Ledeen ora sostiene che questa «rivoluzione democratica» non nascerà
dall’interno dell’Iran stesso, «il movimento riformista non è riuscito a
soddisfare la richiesta popolare di libertà». E’ ora di indurre un
«cambio di regime».

La tesi che l’Iran è una «minaccia» è stata ripresa in
un paio di editoriali negli ultimi due mesi da Charles Krauthammer sul
Washington Post: «La lungamente attesa rivoluzione [in Itan] non è
avvenuta. Cosa che srende la questione di un attacco preventivo tanto
più urgente. …Se nulla sarà fatto, un regime fanatico e terrorista che
punta apertamente a distruggere il `grande satana’ avrà armi nucleari e
terroristi e i missili per mandarle a segno. La sola cosa che può
impedirlo è un attacco preventivo».

Il modello è quello già visto a proposito dell’Iraq.

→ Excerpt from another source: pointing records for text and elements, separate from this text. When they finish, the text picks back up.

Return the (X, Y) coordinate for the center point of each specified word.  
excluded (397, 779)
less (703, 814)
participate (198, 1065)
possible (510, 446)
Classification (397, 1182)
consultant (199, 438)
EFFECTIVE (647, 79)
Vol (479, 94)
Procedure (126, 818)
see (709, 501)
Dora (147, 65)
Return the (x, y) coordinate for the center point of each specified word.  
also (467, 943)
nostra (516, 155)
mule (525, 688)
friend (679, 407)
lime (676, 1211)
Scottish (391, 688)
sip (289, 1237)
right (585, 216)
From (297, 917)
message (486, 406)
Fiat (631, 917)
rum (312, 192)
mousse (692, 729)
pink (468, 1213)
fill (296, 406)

La «legge per la libertà in Iran» ricalca quella alla
fine degli anni `90 per l’Iraq. Poi le accuse (di
costruire la bomba nucleare, di fomentare il
terrorismo), costruite con «rivelazioni» e analisi di
esperti e amplificate da editoriali. Poi le pressioni
sugli alleati occidentali – in questo caso presso
l’Agenzia internazionale per l’energia atomica. Con la variante, in
questo caso, che il «colpo preventivo» potrebbe essere affidato a
Israele, il cui primo ministro Ariel Sharon ha definito Tehran la
«maggiore minaccia» all’esistenza dello stato ebraico (che è nel raggio
d’azione del missile Shahab-3, sperimentato il mese scorso dall’Iran).
Lo scenario è allarmante. A meno che voci più realistiche prevalgano –
sia a Washington, sia a Gerusalemme.